Nach dem "Bärtchen-Foto vom Lutz" Bachmann ist wieder Pegida-Chef

3nr74501.jpg5666655182733087129.jpg

Lutz Bachmann wird wohl schon demnächst wieder in der Öffentlichkeit reden.

(Foto: dpa)

Nur rund vier Wochen ist es her, dass die Pegida-Bewegung zerfiel. Ursächlich beteiligt an dem Zerfall des islamkritischen Bündnisses ist dessen ehemaliger Chef Lutz Bachmann. Jetzt lässt er sich erneut zum Pegida-Chef krönen.

Nach nur knapp vier Wochen hat sich Lutz Bachmann wieder zum Frontmann der Pegida-Bewegung wählen lassen. Bachmann war am 21. Januar nach dem Erscheinen eines Bildes in Hitler-Pose und Berichten über fremdenfeindliche Kommentare im Internet als Organisator zurückgetreten. Zu dem Zerwürfnis hatte auch geführt, dass er die Zügel von Pegida nicht aus der Hand geben wollte.

Eine Versammlung der verbliebenen sechs Pegida-Mitglieder habe ihn erneut zum Vorsitzenden gewählt, berichtet die "Bild"-Zeitung. Sein Stellvertreter wurde demnach Siegfried Däbritz, das Amt des Kassenwarts übernimmt Stephan Baumann.

Neu im Verein ist die Ex-AfD-Politikerin Tatjana Festerling. Sie hatte bereits vor einer Woche angekündigt, wegen der Bürgermeisterwahl von Hamburg nach Dresden ziehen zu wollen.

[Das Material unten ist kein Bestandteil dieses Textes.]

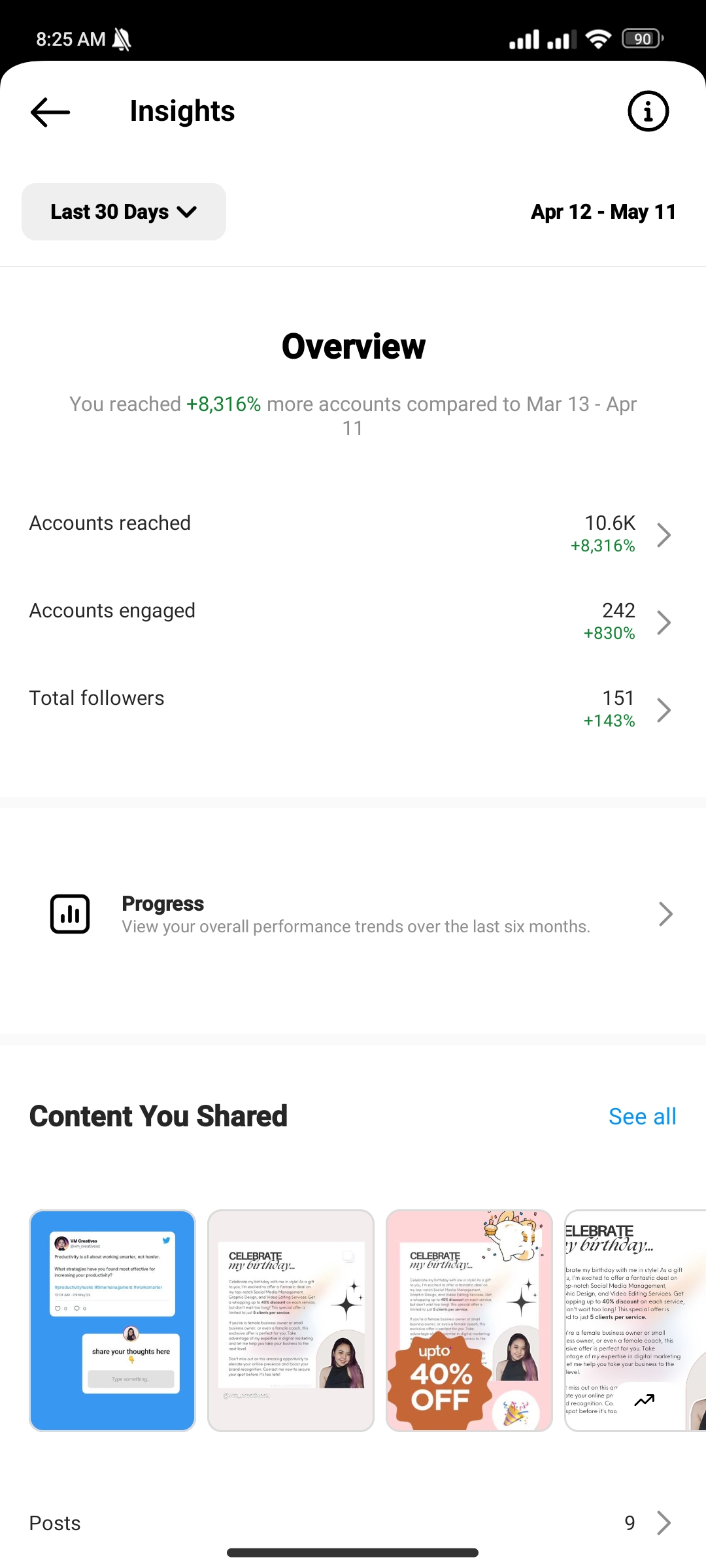706x1568 pixels.
Task: Select the Accounts reached row label
Action: (110, 523)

Bekannt wurde Festerling dafür, dass sie gegen die "Konspiration aus Politik und Medien" zur "Schwächung des Volkes" wetterte. Sie tat das "Bärtchen-Foto vom Lutz" als Teil einer Pressekampagne ab, um ihn als Opfer darzustellen.

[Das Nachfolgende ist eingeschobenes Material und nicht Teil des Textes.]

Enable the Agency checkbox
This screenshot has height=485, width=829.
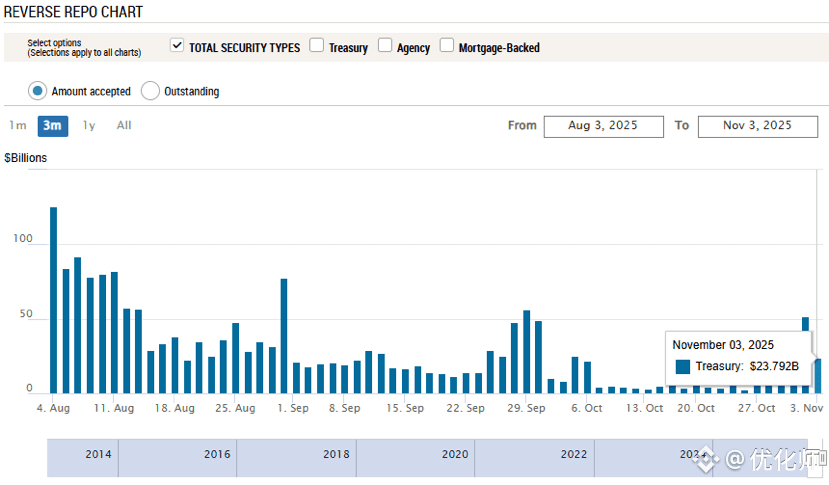coord(385,46)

Nach Bachmanns Abgang im Januar hatten sich Sprecherin Kathrin Oertel und vier weitere Mitglieder der Pegida-Führung zurückgezogen und die eigene Bewegung "Direkte Demokratie für Europa" gegründet. Diese zieht aber kaum noch Menschen an. Zur zweiten Kundgebung am vergangenen Donnerstagabend in Dresden kamen etwas mehr als 100 Leute zusammen. Bei der Premiere am 8. Februar waren es noch fünfmal so viele. Mitbegründer René Jahn zeigte sich dennoch nicht enttäuscht: "Wir machen weiter, unabhängig von der Teilnehmerzahl."